Ao todo, 50 policiais federais estão nas ruas e contam com o apoio de representantes do Instituto Brasileiro do Meio Ambiente e dos Recursos Naturais Renováveis (Ibama). Os mandados foram expedidos pela 4ª Vara da Justiça Federal de Palmas.

Nessa fase, o objetivo é apurar a participação de pessoas envolvidas em crimes contra a fauna, principalmente caça de animais silvestres e pesca no período de defeso, mediante uso de armas de fogo clandestinas e outros materiais.

O período de defeso diz respeito ao intervalo estabelecido para a proibição da pesca nos rios, lagos ou qualquer curso hídrico existente.

A ‘Dia de Caça’ é um desdobramento da operação Curupira realizada em fevereiro de 2018, a qual identificou 15 pessoas envolvidas em crimes ambientais, resultando na prisão de alguns deles e na apreensão de 350 quilos de pescado, armas, apetrechos e até restos de animais mortos. Durante a ação foram encontrados peixes congelados e até um crânio de jacaré.

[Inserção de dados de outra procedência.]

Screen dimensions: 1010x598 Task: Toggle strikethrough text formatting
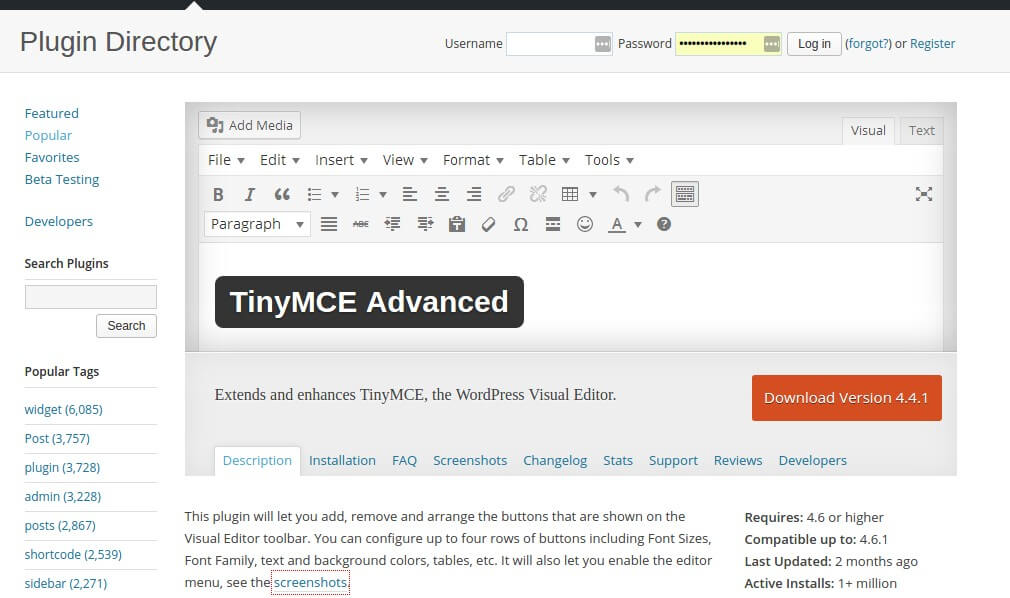point(360,224)
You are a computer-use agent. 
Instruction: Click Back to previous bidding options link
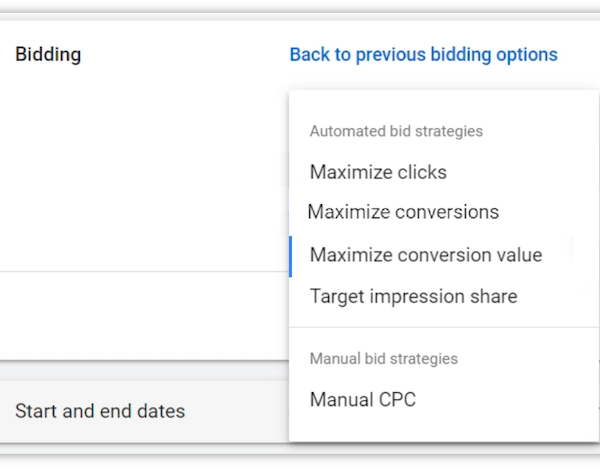tap(423, 55)
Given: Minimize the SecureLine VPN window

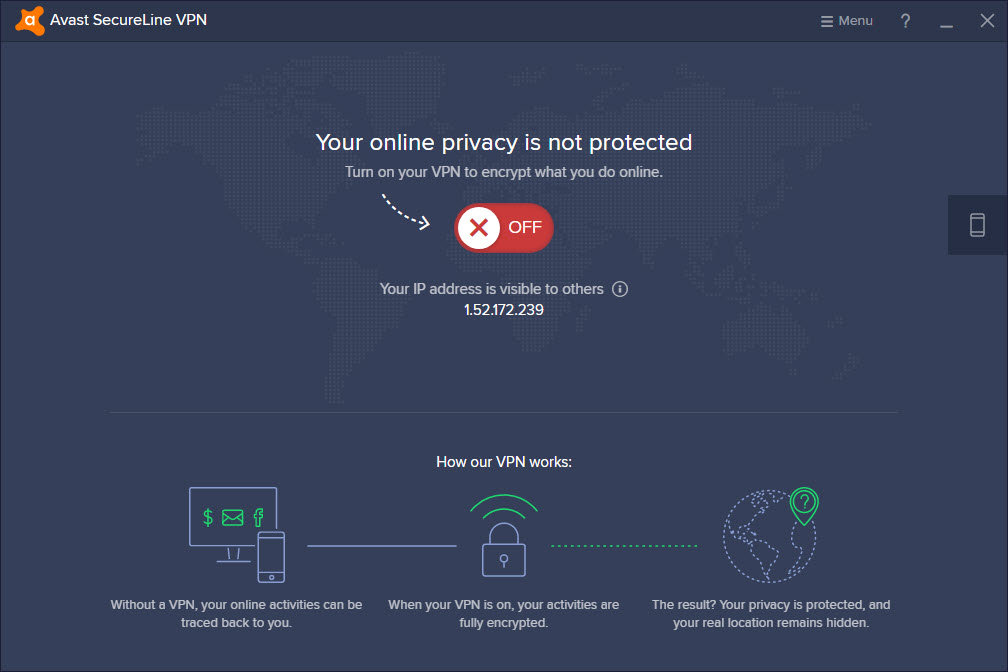Looking at the screenshot, I should pos(946,21).
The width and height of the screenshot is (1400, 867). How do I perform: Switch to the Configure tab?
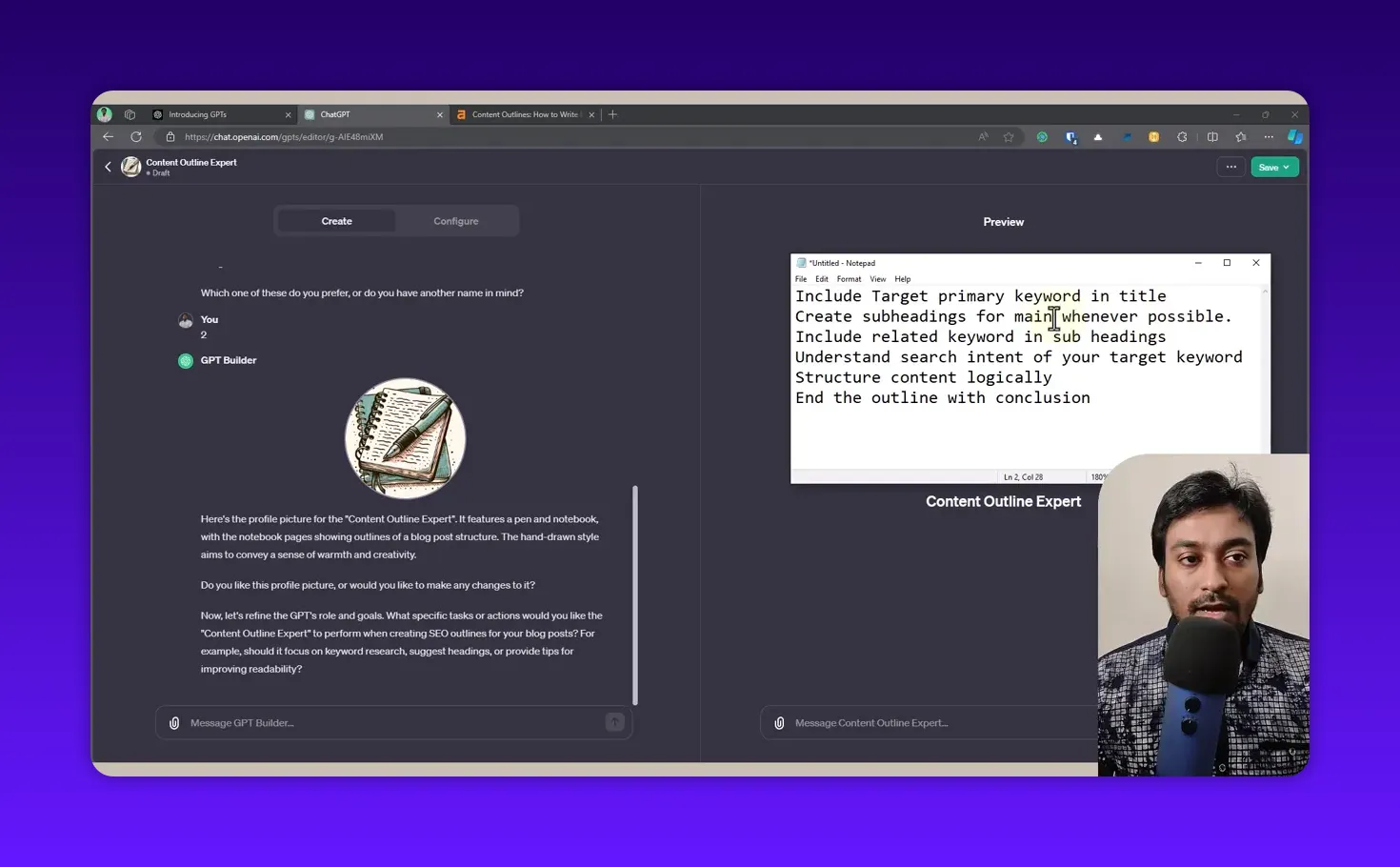point(455,220)

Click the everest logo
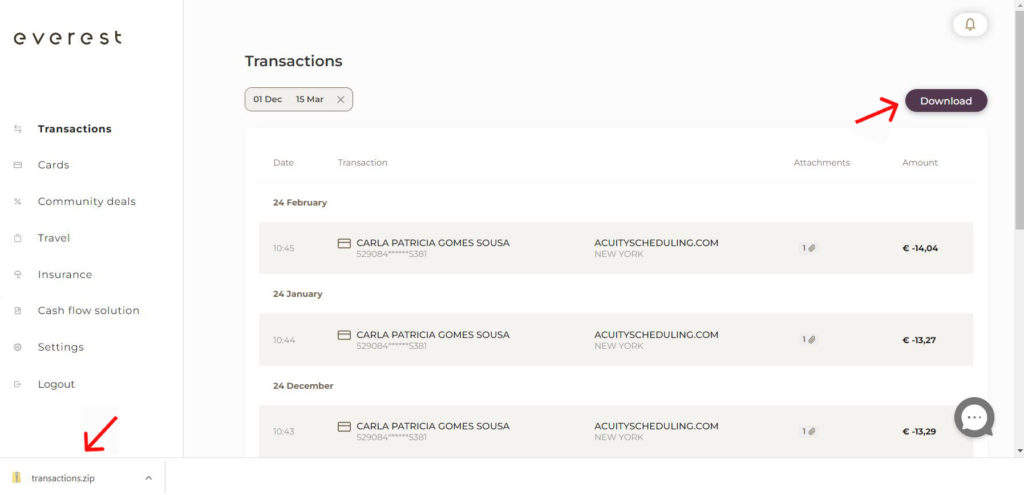coord(67,38)
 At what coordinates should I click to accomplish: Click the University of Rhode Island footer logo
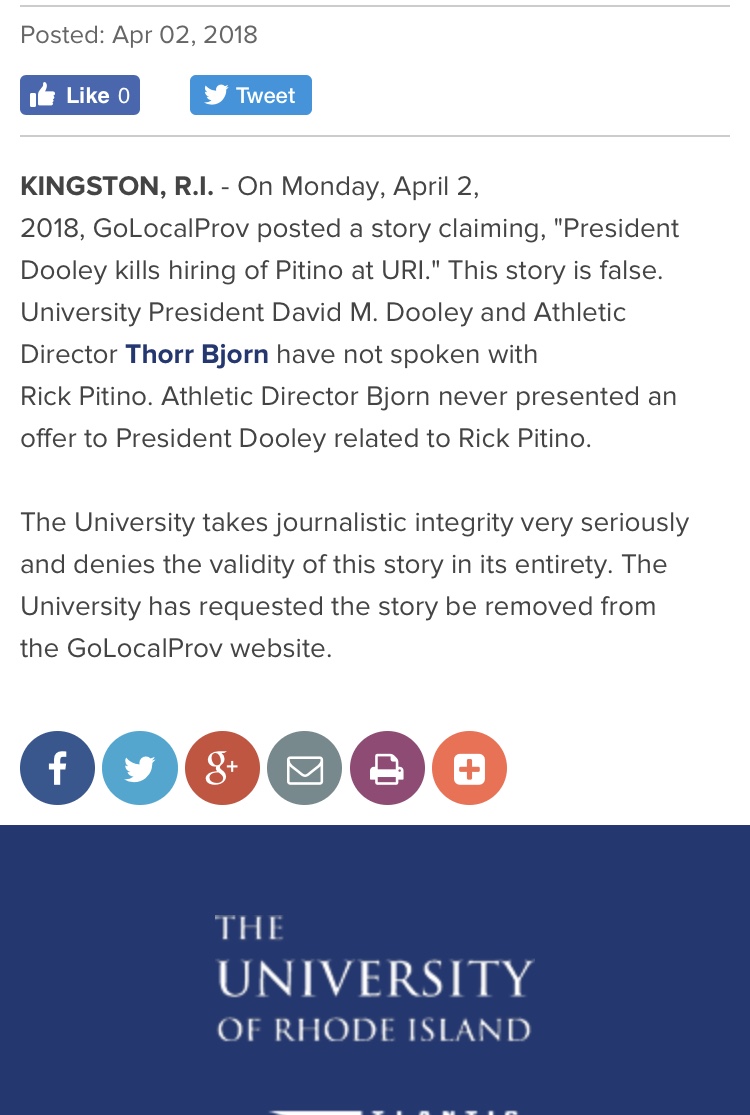pyautogui.click(x=374, y=979)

Na época, a polícia teve acesso a imagens de pescadores e caçadores exibindo os animais mortos como troféus. Os suspeitos teriam criado um grupo em um aplicativo de celular para trocar mensagens. Eles discutiam os melhores locais para cometer os crimes, onde consideravam a fiscalização mais frágil, além de trocar imagens dos bichos. Eles também teriam comercializado armas de fogo através do grupo.

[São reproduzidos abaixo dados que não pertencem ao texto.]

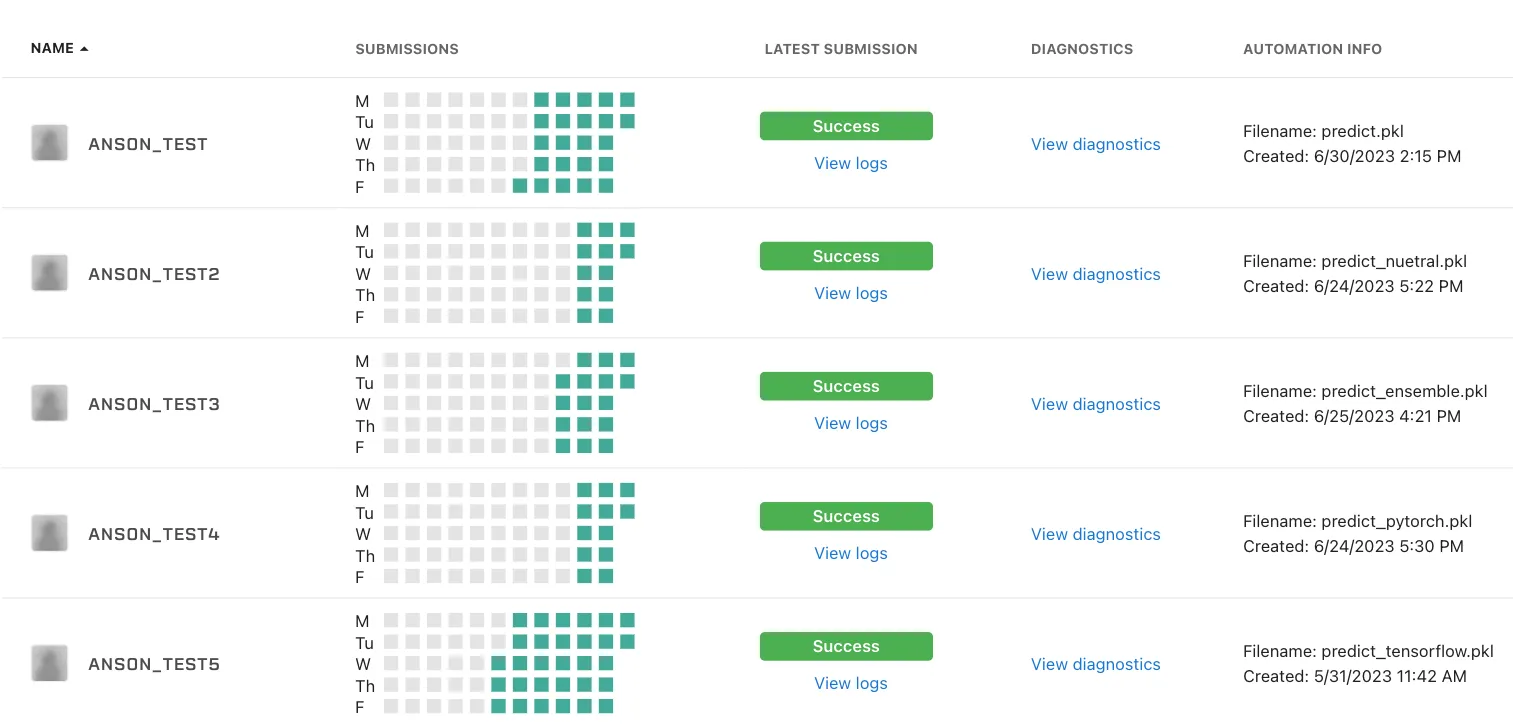Screen dimensions: 1513x726
Task: Sort by the NAME column arrow
Action: click(84, 49)
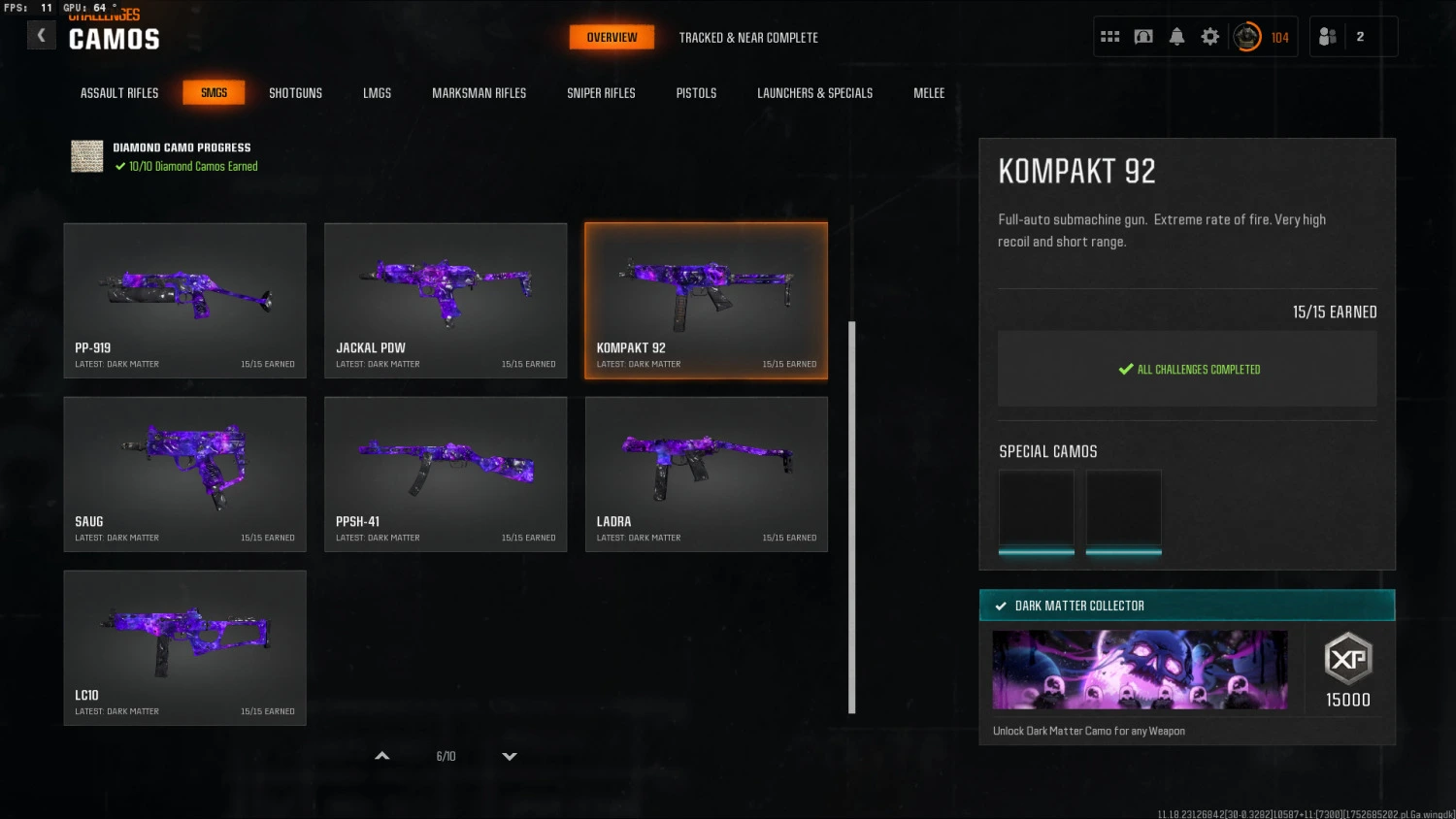The height and width of the screenshot is (819, 1456).
Task: Open the party members icon
Action: [1328, 37]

O nome da operação ‘Dia de Caça’ faz referência à principal modalidade de crime investigado, a caça ilegal. Os investigados poderão responder por crimes contra a fauna, associação criminosa e posse ou porte ilegais de arma de fogo. As penas somadas podem chegar a 13 anos de prisão.

A PF ressaltou que, em função da pandemia da Covid-19, foi planejada uma logística de prevenção ao contágio, com distribuição de EPIs, a fim de preservar a saúde dos policiais, testemunhas, investigados e familiares.